Abstract: South Texas Austin Chalk (Cretaceous) Play
Robert J. Scott, Jeff Prestridge
Austin Chalk production was firmly established at Pearsall in Frio County, Texas, in April 1936 by the Amerada and Rycade 1 Tract 6 McWilliams flowing oil at the rate of 2,249 b/d. This well has produced over 200,000 bbl of oil and in May 1976 produced 239 bbl. The high rate of initial production and long life of the well is attributed to intense fracturing of the Austin Chalk which is approximately 350 ft (107 m) thick on the Pearsall anticline.
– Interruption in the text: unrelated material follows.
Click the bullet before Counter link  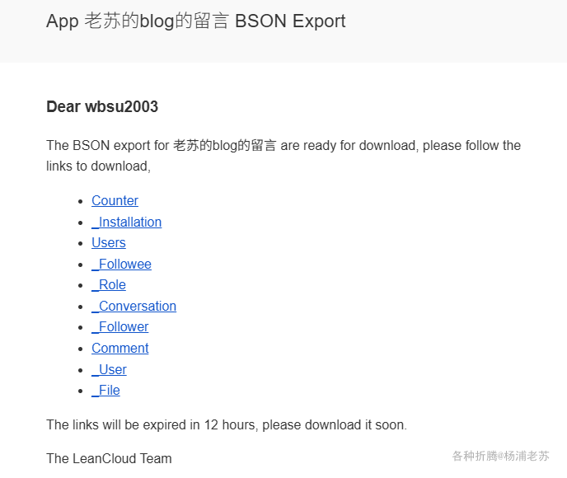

Fracturing has created the reservoir for the oil that is believed to have migrated from the highly petroliferous Eagle Ford Shale just below the Austin Chalk. Primary porosity is 8%, or less, with permeabilities less than 0.1 md.
The Austin Chalk was deposited in Late Cretaceous seas that covered the Gulf Coast basin. Subsequent deposition of younger sediments caused structural downwarping that fractured the older sediments along the basin margin forming the trend now being drilled and explored.
Modern hydraulic fracturing techniques substantially should improve ultimate recoveries. Estimates of recoverable oil per well on an 80 acre unit range from 60,000 to 160,000 bbl. Average cost of a well completed into the tanks is about $250,000.
Drilling for the Austin Chalk has spread to the surrounding counties of Zavala, Dimmit, La Salle, Atascosa, Wilson, and Gonzales, an area 150 mi (240 km) long by 20 mi (32 km) wide. Leasing is heavy in Bastrop, Fayette, Lee, Burleson, Milam, and Robertson Counties. Several wells are to be drilled later this year in Lee, Burleson, and Robertson Counties and, if successful, could extend the trend another 150 mi.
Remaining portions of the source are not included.